◆ Exercise prompt
Put the listing lines into a Markdown table with columns Row and Line, starting with the line containing "The height and" and going on through the line containing "Turkish Bread with", leaving out blank lines.

◆ The data
----------------

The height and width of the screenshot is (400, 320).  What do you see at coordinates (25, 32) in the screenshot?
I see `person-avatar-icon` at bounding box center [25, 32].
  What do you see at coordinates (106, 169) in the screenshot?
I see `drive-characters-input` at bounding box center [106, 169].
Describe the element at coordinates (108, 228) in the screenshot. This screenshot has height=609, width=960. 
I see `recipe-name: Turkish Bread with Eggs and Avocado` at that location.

----------------

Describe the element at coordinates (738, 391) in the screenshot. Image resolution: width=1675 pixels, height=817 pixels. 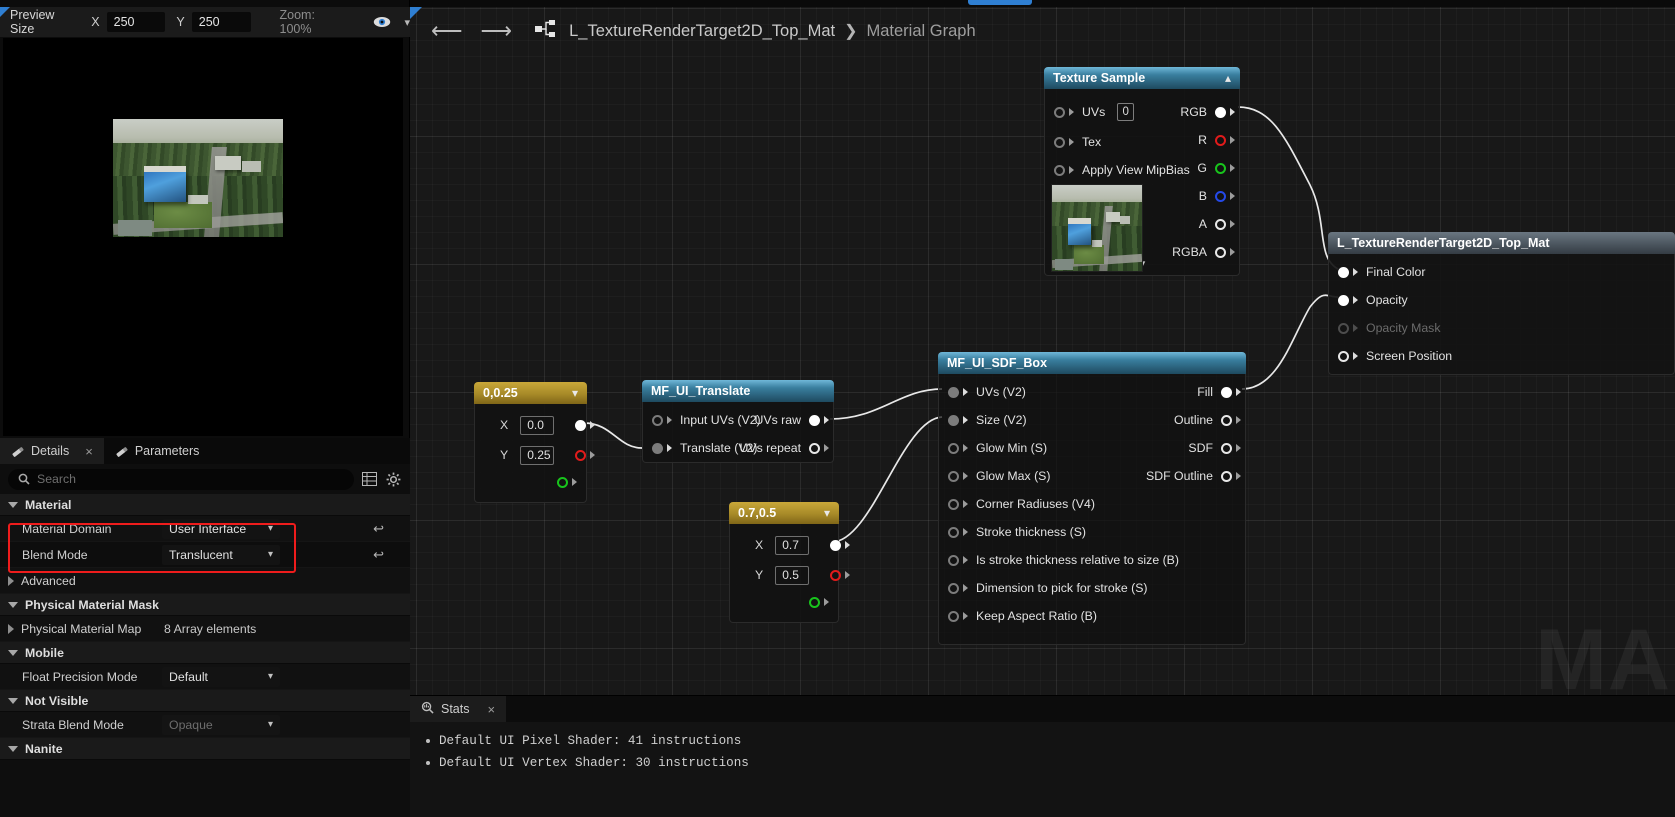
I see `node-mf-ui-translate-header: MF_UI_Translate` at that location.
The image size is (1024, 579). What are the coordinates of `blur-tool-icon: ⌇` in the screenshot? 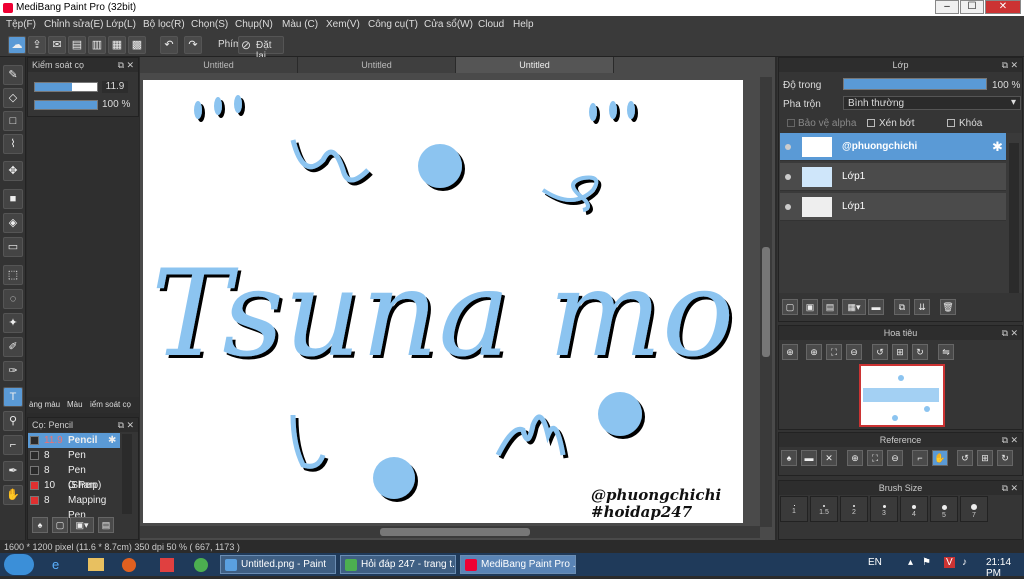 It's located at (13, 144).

----------------

◆ Response to the exercise
| Row | Line |
|---|---|
| 1 | The height and width of the screenshot is (400, 320).  What do you see at coordinates (25, 32) in the screenshot? |
| 2 | I see `person-avatar-icon` at bounding box center [25, 32]. |
| 3 |   What do you see at coordinates (106, 169) in the screenshot? |
| 4 | I see `drive-characters-input` at bounding box center [106, 169]. |
| 5 | Describe the element at coordinates (108, 228) in the screenshot. This screenshot has height=609, width=960.  |
| 6 | I see `recipe-name: Turkish Bread with Eggs and Avocado` at that location. |